Marilea Mitchell and her boyfriend were charged with criminal mistreatment after starving the boyfriend's son almost to death. The statute refers to mistreatment of “a child or a dependent person,” and Mitchell was charged with mistreatment of a “dependent person.” Mitchell claims that the boy was a child, not a dependent person, and thus she was wrongly convicted.

But Division One Court of Appeals held that the boy was both a child and a dependent person, and upheld the conviction.

State v. Ervin, No. 83244-7. Under the Sentencing Reform Act, Class C felonies can be scrubbed from an individual's offender score if the person lives crime-free in society for five years. The question in this case is whether incarceration during the five-year period interrupts the countdown.

James Ervin was convicted of felony violation of a no-contact order in 2006. He had committed two previous felonies in 1991 and 1994, as well as other crimes between 1994 and 2006. During one five-year stretch he was not convicted of any crimes, but he was incarcerated during that time for a parole violation.

Ervin argues the five-year stretch without any crimes should cause his previous felony convictions to be scrubbed. But the King County Superior Court and Division One Court of Appeals held that while Ervin was in prison he was not “in the community,” and his imprisonment interrupted the five-year period.

Afternoon session (1:30 p.m.)

Forbes v. American Building Maintenance Company West, No. 82950-1. Whether the plaintiff has to pay prejudgment interest on attorney fees to her attorney, and whether a settlement was properly modified.

Attorney Mary Schultz represented Cheryl Forbes in an employment discrimination suit against American Building Maintenance. Schultz won the trial and the first appeal. Schultz and Forbes had a falling out, and while the case was on appeal to the Supreme Court Forbes fired Schultz and accepted a settlement offer by ABM. ABM deposited the settlement money in the court registry until the court could decide how much Schultz was entitled to.

The trial court awarded prejudgment interest on the attorney's fees, and Forbes challenges this award on two grounds.

First, she argues the claim for fees was unliquidated because there was disagreement over which terms of the fee agreement applied. Division Three Court of Appeals held that the amount “could be calculated with precision” even though there was disagreement on which terms to use, and thus the claim was liquidated.

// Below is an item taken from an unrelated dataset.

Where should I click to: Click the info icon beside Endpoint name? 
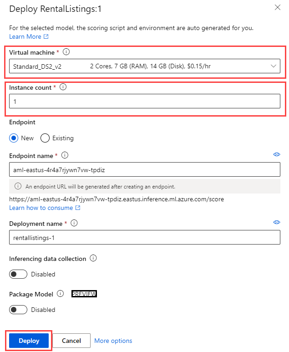[65, 155]
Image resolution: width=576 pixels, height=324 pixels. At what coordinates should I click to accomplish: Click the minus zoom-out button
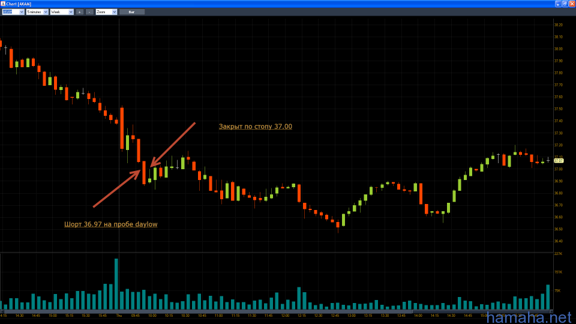pos(89,11)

Second, Forbes argues that the money was not under her control because it was in the court registry. The appellate court held that since Forbes instructed the court clerk to invest the money for her benefit, she still had “use of” the money, and thus prejudgment interest is appropriate.

In addition to the interest issue, the appellate court modified the settlement amount to match the satisfaction of judgment document. Forbes claims that the satisfaction of judgment was incorrect.

State v. Ish, No. 83308-7. Generally speaking, prosecutors are not allowed to vouch for the credibility of a witness. This case concerns whether informing the jury that a witness agreed to a plea bargain requiring truthful testimony constitutes vouching for his credibility.

Nathaniel Ish murdered his girlfriend and was arrested and imprisoned prior to trial. While in prison he talked to David Otterson, his cell mate, about the murder. The state made a plea agreement with Otterson which, in part, required him to testify truthfully at Ish's trial.

While examining Otterson at trial, the prosecutor brought out the information that the plea agreement required Otterson to testify truthfully and that it could be revoked if Otterson breached it. Ish claims this was vouching for the witness, but Division Two Court of Appeals disagreed, since the prosecutor did not express a personal opinion about Otterson's credibility.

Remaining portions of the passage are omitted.